EXTRACTED DATA below:
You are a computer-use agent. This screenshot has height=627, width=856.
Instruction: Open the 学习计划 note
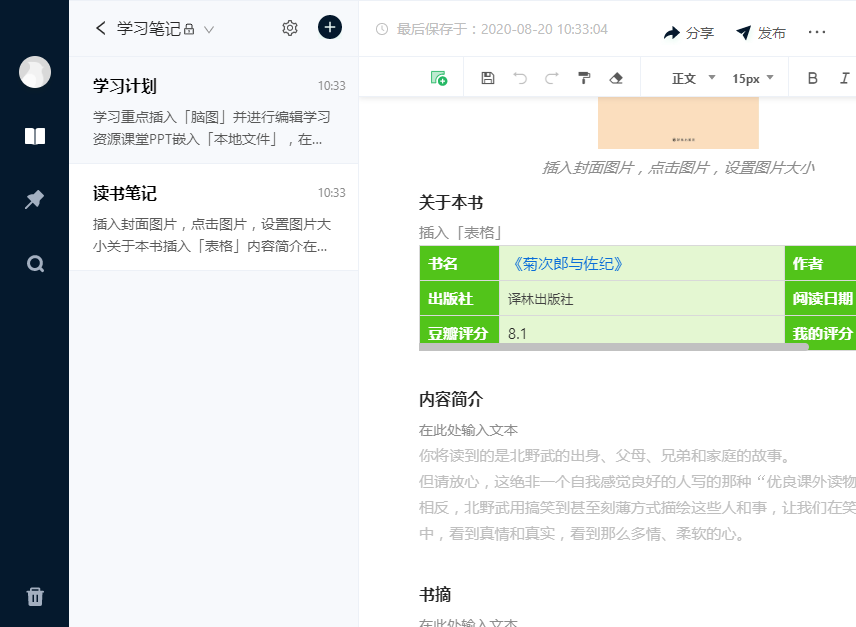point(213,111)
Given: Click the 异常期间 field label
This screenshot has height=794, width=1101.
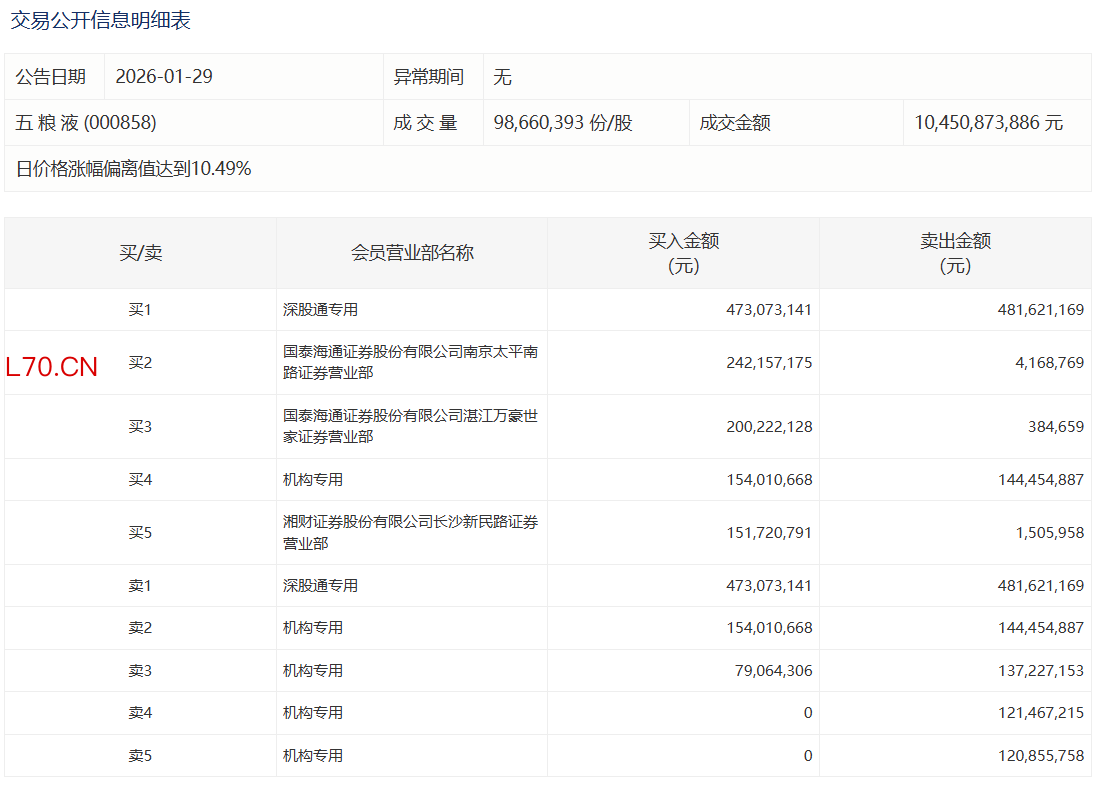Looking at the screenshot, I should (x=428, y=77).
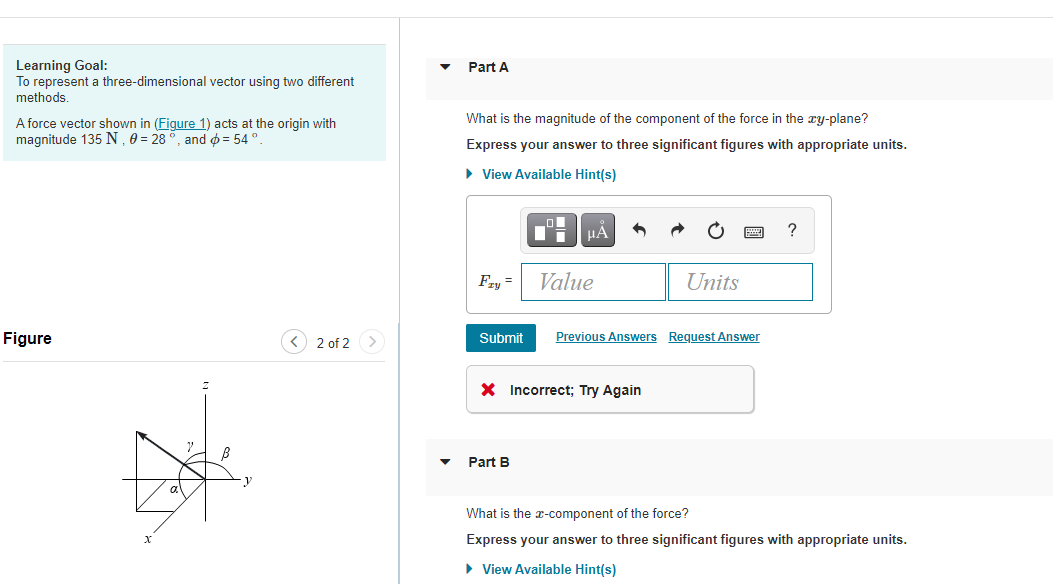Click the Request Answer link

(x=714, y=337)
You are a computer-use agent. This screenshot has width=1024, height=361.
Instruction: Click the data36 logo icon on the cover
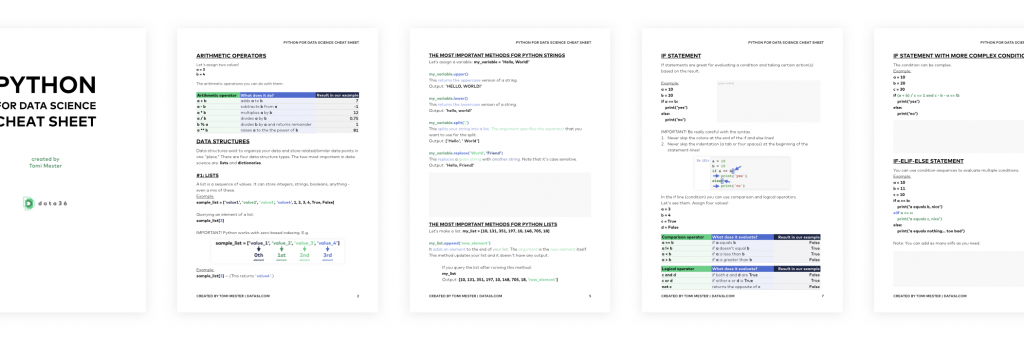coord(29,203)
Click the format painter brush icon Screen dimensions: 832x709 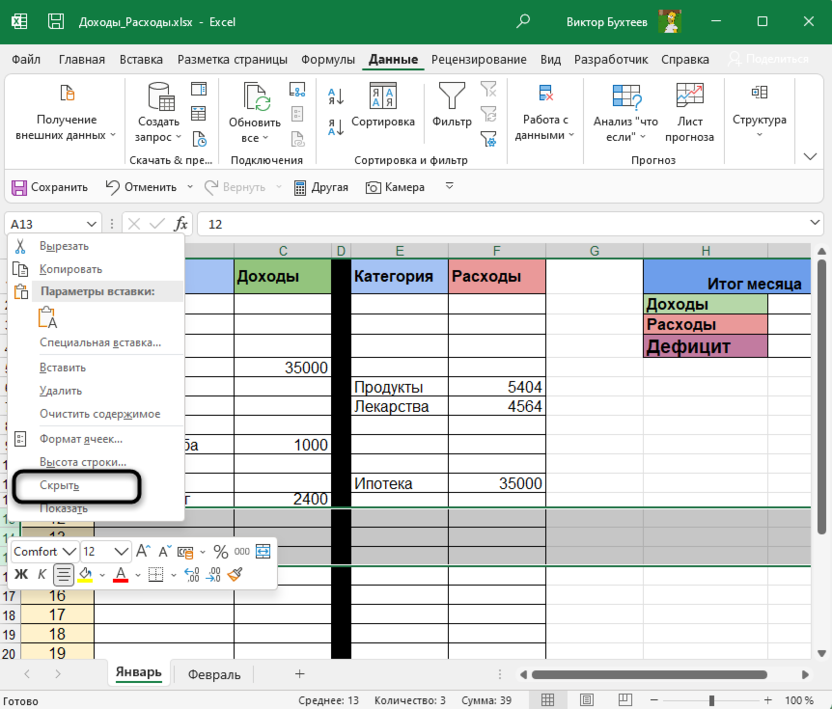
End of EXTRACTED DATA.
EXTRACTED DATA below:
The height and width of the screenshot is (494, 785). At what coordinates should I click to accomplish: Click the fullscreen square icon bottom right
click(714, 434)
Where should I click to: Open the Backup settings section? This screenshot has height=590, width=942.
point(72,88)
End of EXTRACTED DATA.
EXTRACTED DATA below:
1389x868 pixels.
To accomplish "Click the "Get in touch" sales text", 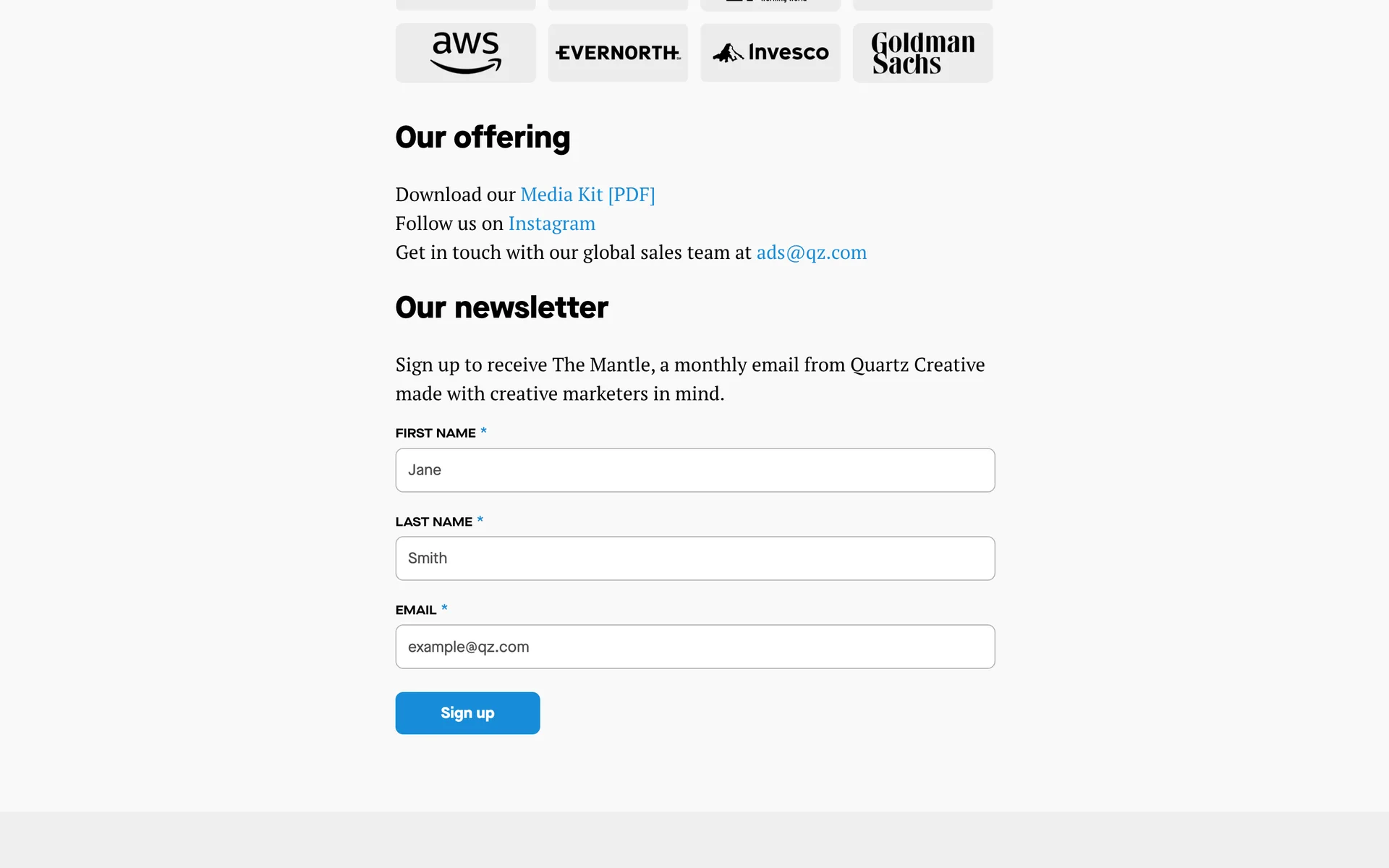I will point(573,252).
End of EXTRACTED DATA.
**ASSIGNMENT:** Scan the records above for the string "agent", and copy every line where it turns up.

**ANSWER TO THIS TASK:**
You are a computer-use agent. This screenshot has height=627, width=856.
You are a computer-use agent. This screenshot has width=1024, height=361.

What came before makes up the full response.